Kutipan Terpilih:
MONDOKLAH, MAKA PERLAHAN CADAR ANDA AKAN TERLEPAS

Saya sering membayangkan dedek-dedek yang mengenakan cadar hidup di kampung saya, nanam jagung, cari rumput, minumin sapi, nyiram tembakau, nimba air, dan selayaknya hidup dikampung saya.

Sehari-hari saya sering dianggap tidak menghormati orang yang bercadar, mengucilkan mereka-mereka, dan menjadi musuh bagi mereka. Tapi itu kan anggapan orang, sementara mereka tahunya ya karena tulisan saya. Padahal, kalau pas saat saya berpapasan dengan orang bercadar, saya amat bangga ke mereka. Kalau ada yang bercadar terus bisa saya ajak bicara, saya tentu sangat bahagia ngobrol dengan mereka, dan tentu saya beratuskodrat persen menghormati jalan yang mereka tempuh.

Data Tersedia:
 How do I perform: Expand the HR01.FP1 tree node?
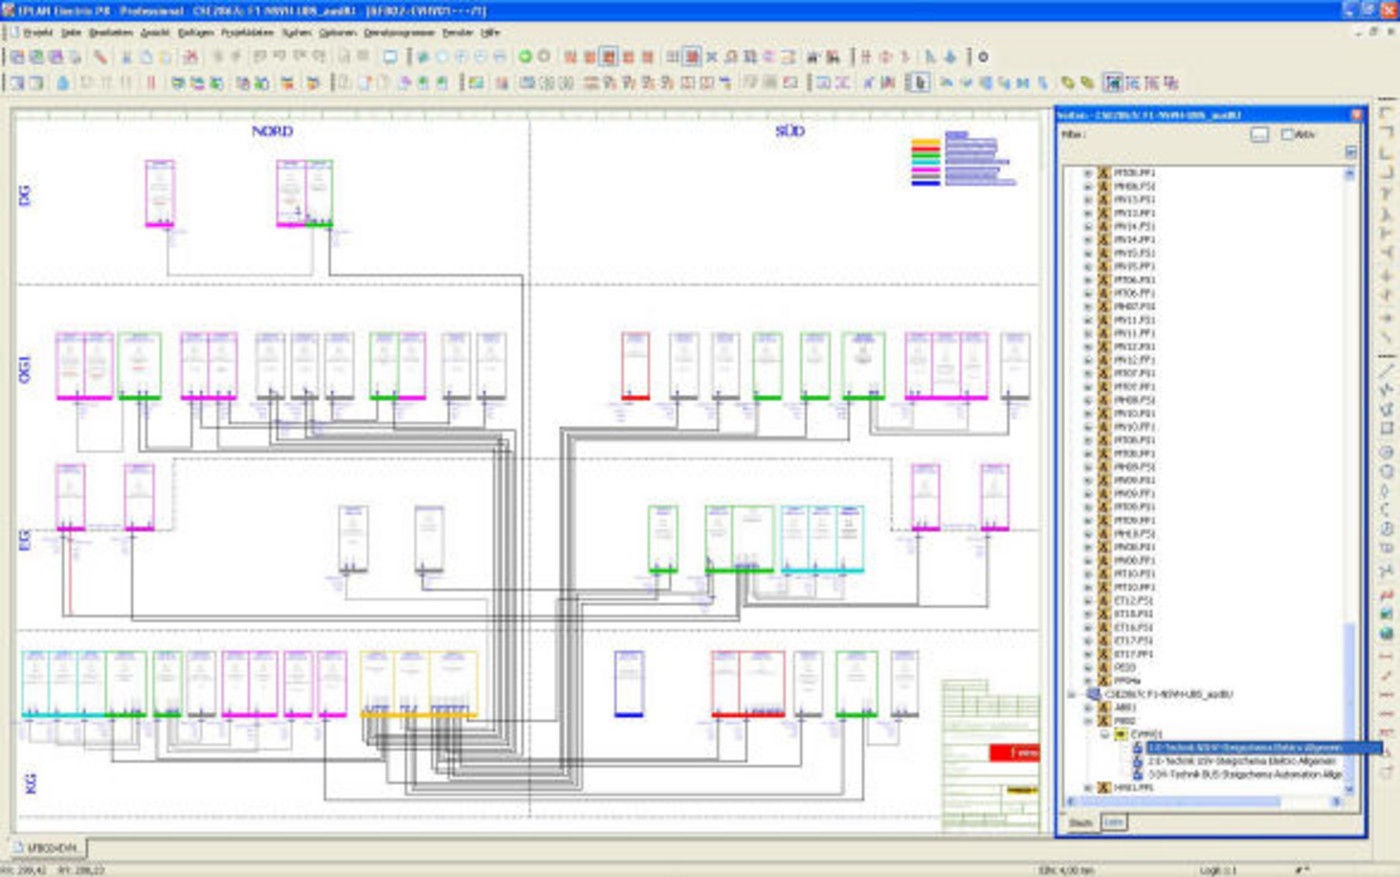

Yang Diminta: Teruskan tulisan soal cadar dan mondok di atas, mulai tepat setelah kalimat terakhirnya.

Hasil Tugas:
Tapi di sisi lain, entah kenapa, ketika ada kawan yang bilang dirinya hijrah malah bikin "gerakan Banjarmasin berhijab", malah bilang  yang bacaannya Kalr Marx adalah komunis, malah bilang negara harus di ganti ke syariat islam, malah bilang Pancasila thoghut, dan malah-malah yang lainnya.

Begini akhwat-akhwat yang sangat saya sayangi, perihal Gerakan Banjarmasin Berhijab, apakah tidak bertentangan dengan hak-hak mereka yang diluar agama kita? Saya paham maksud dari gerakan ini, mungkin, adalah  memberikan hijab kepada mereka yang kurang mampu. Tapi, jika hijab semacam proganda dalam menyinggung masalah agama, saya rasa itu kurang sejalan dengan Banjarmasin yang menjunjung tinggi nilai keberagaman.

Antum paham? Belum paham? Ya Allah.. yaudah saya ambil contoh yang kedua, jika antum mencap orang yang bacaannya Kalr Marx, dengan mudahnya antum bilang bahwa orang komunis, rasanya anda harus update ulang niat hijrah antum, maksudku ya luruskan lagi niat, ilmu dan bacaan-bacaan antum.

Yang sudah hijrah bilang ke saya bahwa saya kebanyakan makan micin. Ya allah, itu haram mengandung lemak babi kan? Makanya kita harus sering-seringlah nganga-nganga bilang mie itu haram, produk barat haram, micin haram, kangkung itu haram, nama jalan itu haram, makan pentol itu haram, pokoknya diluar kita wajib haram. Titik!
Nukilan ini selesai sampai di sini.